C’est la semaine dernière, le 4 novembre 2019, qu’a débuté la commission parlementaire portant sur le projet de loi n° 40. Des élus comme moi, tout comme les commissions scolaires qu’ils représentent et défendent avec passion, sont appelés à disparaître d’ici la fin de la présente année scolaire.
Dans le texte qui suit, j’aimerais partager mon point de vue de manière à alimenter de façon constructive la réflexion sur la gouvernance scolaire.
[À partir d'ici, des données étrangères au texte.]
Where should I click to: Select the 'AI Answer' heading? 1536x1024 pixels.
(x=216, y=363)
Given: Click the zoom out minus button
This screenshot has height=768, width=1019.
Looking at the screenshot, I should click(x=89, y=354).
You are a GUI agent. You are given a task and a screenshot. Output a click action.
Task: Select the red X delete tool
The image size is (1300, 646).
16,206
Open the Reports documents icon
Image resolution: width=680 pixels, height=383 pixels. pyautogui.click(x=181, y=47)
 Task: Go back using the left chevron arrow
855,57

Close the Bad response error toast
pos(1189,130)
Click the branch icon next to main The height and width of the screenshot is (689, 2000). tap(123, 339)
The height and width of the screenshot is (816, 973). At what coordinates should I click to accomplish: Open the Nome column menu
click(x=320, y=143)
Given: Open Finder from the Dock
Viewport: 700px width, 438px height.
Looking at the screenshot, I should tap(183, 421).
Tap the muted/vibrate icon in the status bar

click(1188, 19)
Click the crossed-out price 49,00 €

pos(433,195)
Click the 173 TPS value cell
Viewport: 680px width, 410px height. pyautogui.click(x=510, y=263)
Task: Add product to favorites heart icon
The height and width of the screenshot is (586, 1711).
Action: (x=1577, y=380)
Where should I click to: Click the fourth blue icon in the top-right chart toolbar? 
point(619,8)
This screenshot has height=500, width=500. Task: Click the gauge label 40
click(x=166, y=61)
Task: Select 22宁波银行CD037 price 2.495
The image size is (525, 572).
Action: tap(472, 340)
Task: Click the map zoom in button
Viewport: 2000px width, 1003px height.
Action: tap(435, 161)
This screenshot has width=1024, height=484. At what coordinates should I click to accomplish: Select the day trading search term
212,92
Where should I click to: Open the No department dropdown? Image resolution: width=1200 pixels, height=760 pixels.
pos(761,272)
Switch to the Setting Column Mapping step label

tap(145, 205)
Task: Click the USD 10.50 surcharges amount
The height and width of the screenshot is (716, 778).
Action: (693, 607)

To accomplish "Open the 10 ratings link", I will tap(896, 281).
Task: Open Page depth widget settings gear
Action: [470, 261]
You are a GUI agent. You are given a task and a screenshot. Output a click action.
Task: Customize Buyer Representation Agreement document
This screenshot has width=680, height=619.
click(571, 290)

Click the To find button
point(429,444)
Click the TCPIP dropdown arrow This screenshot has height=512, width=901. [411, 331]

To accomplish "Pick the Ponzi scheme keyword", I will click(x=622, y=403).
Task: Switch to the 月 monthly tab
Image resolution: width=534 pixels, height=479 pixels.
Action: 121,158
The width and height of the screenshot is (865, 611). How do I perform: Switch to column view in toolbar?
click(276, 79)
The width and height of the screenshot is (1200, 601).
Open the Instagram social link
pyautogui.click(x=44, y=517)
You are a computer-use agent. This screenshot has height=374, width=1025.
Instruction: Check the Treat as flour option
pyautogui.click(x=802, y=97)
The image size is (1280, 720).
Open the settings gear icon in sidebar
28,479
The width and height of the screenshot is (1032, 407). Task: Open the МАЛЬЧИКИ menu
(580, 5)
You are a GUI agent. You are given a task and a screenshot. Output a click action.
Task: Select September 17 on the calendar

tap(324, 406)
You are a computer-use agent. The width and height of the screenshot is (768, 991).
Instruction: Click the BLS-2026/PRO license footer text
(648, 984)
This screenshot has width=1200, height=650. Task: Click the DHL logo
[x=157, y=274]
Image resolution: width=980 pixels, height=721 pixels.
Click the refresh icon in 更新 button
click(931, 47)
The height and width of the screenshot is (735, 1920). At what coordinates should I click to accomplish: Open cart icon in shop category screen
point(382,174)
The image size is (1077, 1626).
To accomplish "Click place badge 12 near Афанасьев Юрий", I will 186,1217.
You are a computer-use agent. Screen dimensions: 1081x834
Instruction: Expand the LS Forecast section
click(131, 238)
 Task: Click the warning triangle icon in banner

Je crois bien connaître le monde de l’éducation; j’y œuvre depuis plus de 30 ans. Au fil des années, j’ai été comme parent membre de comités d’école, de conseils d’établissement, membre et présidente du comité de parents, parent représentant le Bas-Saint-Laurent, la Gaspésie et les Îles-de-la-Madeleine, puis vice-présidente de la Fédération des comités de parents du Québec, commissaire-parent et, depuis 2007, présidente de la Commission scolaire de Kamouraska–Rivière-du-Loup, membre de comités nationaux et de la Fédération des commissions scolaires du Québec. À ce titre, je peux affirmer que la réforme proposée est non seulement discriminatoire pour les francophones; elle se traduira par moins de représentativité, moins d’autonomie des régions et encore plus d’inégalités.
Cette réforme soulève nombre de questions d’autant plus qu’elle ne repose sur aucune étude sérieuse. Quant aux intentions réelles du ministre de l’Éducation, M. Jean-François Roberge, elles sont toutes, sauf clairement dévoilées.
Je comprends les parents, les médias, tout comme la population de ne pas trop savoir quoi en penser. On se retrouve davantage devant une promesse électorale plutôt qu’un projet réfléchi, une promesse qu’on veut réaliser à n’importe quel prix, mais qui n’améliorera en rien notre système public d’éducation. Cela risque même d’être tout le contraire. Cela ne sera qu’un grand brassage de structures.
Permettez-moi d’établir un parallèle avec la réforme en santé. Je connais bien cette réforme pour l’avoir vécue de l’intérieur comme infirmière. Ce que j’en ai retenu, c’est que ce sont le personnel, la clientèle et l’accès aux services qui ont été grandement touchés. Etque dire de la perte de décision de proximité, de la centralisation des pouvoirs. De cela, bien des personnes au Kamouraska peuvent en témoigner.
Je crains que la réforme en éducation soit encore plus insidieuse, surtout lorsque le ministre de l’Éducation parle de fusion de services, voire même de fusion de centres de services.
Cette réforme est une atteinte directe au pouvoir des régions, à leur volonté de se développer eux-mêmes à moyen et à long terme.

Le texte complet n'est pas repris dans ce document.